▼▼▼

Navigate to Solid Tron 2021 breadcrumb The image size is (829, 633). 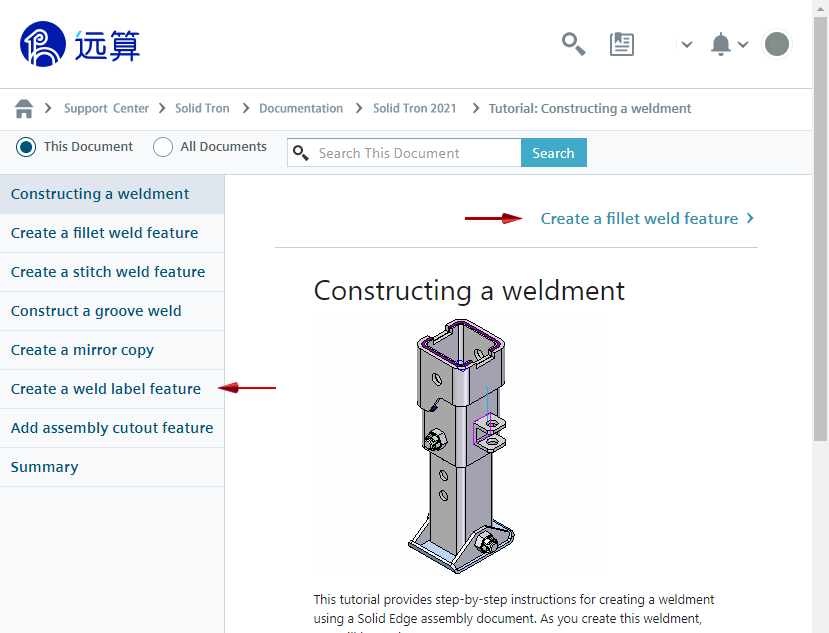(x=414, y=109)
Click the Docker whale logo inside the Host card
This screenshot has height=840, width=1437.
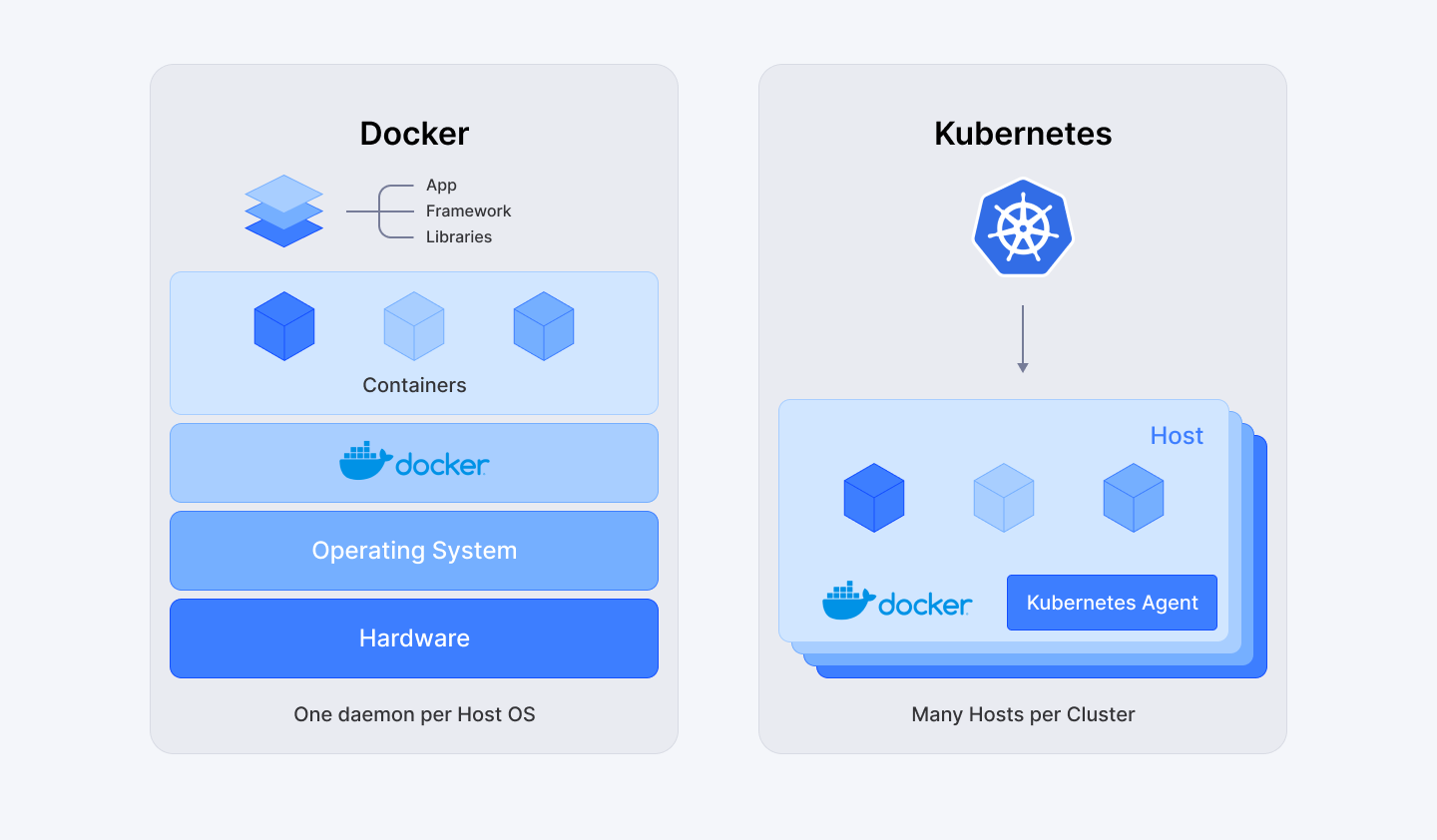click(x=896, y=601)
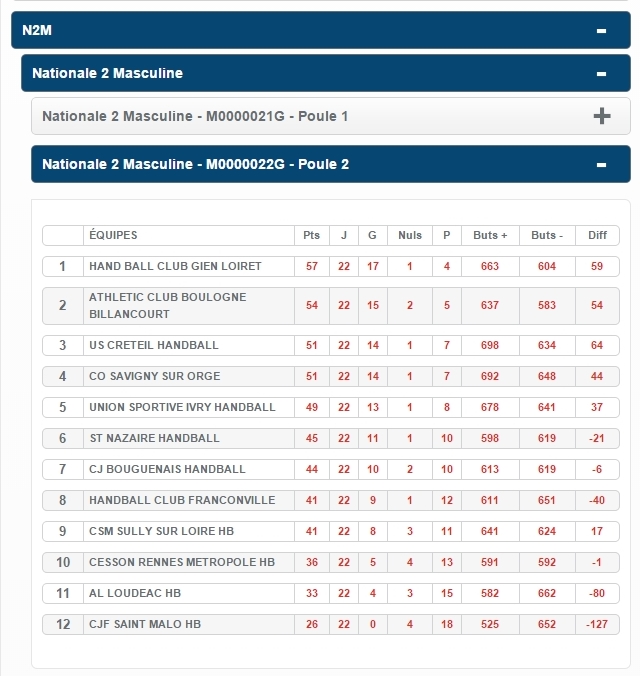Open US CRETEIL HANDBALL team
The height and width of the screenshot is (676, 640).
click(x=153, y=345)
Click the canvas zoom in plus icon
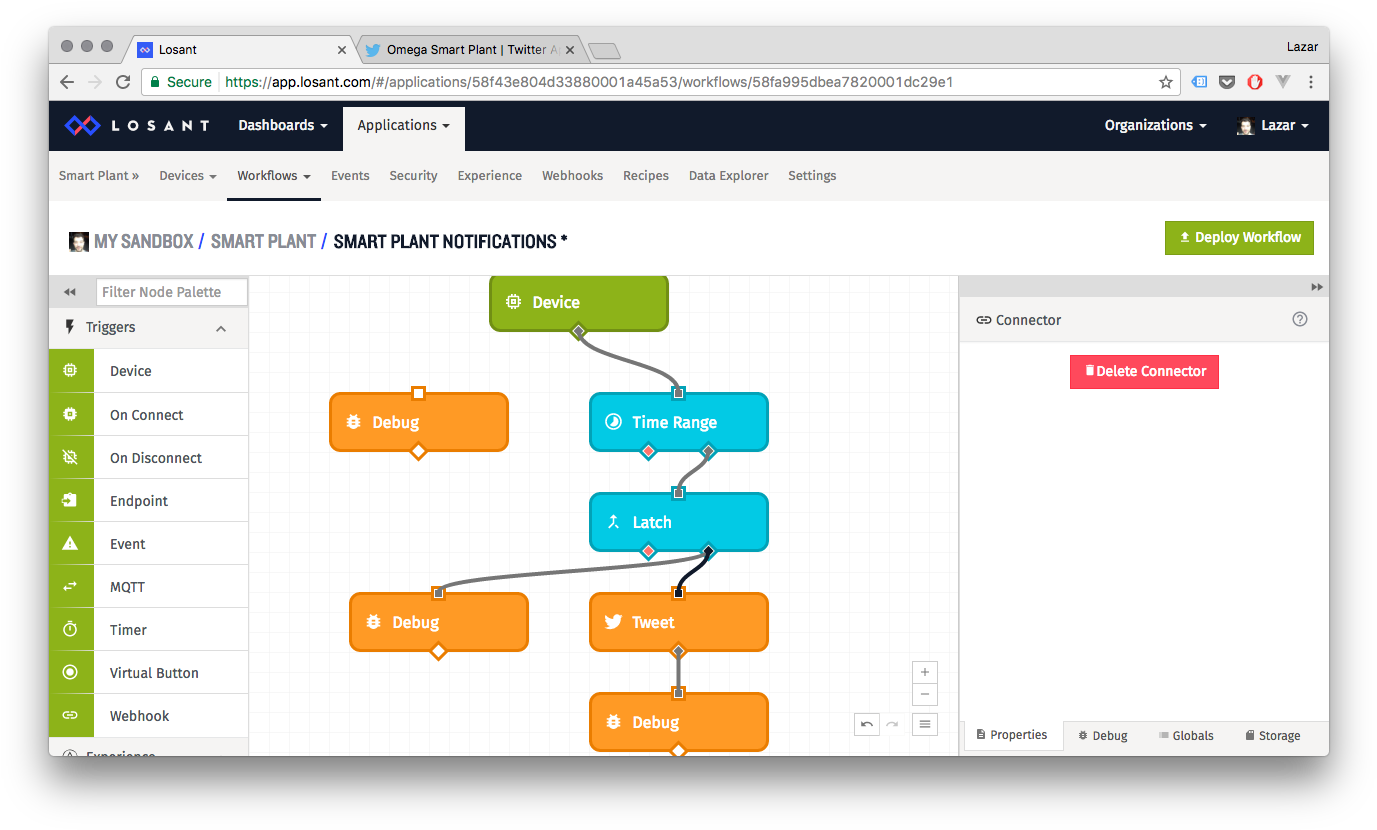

▲▲▲

# What to do
Count the lines in the entries above that contain the string "width", treating uppercase and lowercase letters as distinct. Reply with the number alone.

# Result for this exercise
2